WORK TO DO
**a.** According to the biography of Jonathan Green, in which year did he earn his Bachelor of Fine Arts degree from the Art Institute of Chicago?
**b.** Write out the part of the Jonathan Green biography that begins with the words containing "Green, Jonathan" and ends with "of lowcountry culture.".

GIVEN PASSAGE
::::::::::

Green, Jonathan

1955–

Best known for depicting the people and landscape of the lowcountry, Green refers to memories of local African American traditions, as well as tales and stories told by members of his extended family and friends. The artist’s paintings reflect an authentic historical understanding of lowcountry culture.

Painter, printmaker. Born in rural Gardens Corner in Beaufort County on August 9, 1955, Jonathan Green is the son of Melvin Green and Ruth Johnson. A graduate of Beaufort High School, Green served as a U.S. Air Force illustrator before enrolling as a textile design student at the East Grand Forks Technical Institute in Minnesota. In 1976 he began his formal study of drawing and painting at the Art Institute of Chicago, earning a Bachelor of Fine Arts degree in 1982. He was awarded an honorary Doctor of Fine Arts degree by the University of South Carolina in 1996. While studying in Chicago, Green met his partner and business manager Richard Weedman. Weedman made it possible for Green to pursue independent study abroad to supplement his formal education. While traveling and visiting museums, Green realized that “the best artists are those who paint what they know best. It took a trip to Switzerland and Mexico to return me to Gardens Corner, South Carolina, and begin my body of work ‘Gullah life reflections.’”

::::::::::

DATA PROVIDED
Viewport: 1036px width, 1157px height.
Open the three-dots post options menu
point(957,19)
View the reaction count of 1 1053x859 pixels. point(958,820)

::::::::::

ANSWERS
**a.** He earned it in 1982.

**b.**
Green, Jonathan

1955–

Best known for depicting the people and landscape of the lowcountry, Green refers to memories of local African American traditions, as well as tales and stories told by members of his extended family and friends. The artist’s paintings reflect an authentic historical understanding of lowcountry culture.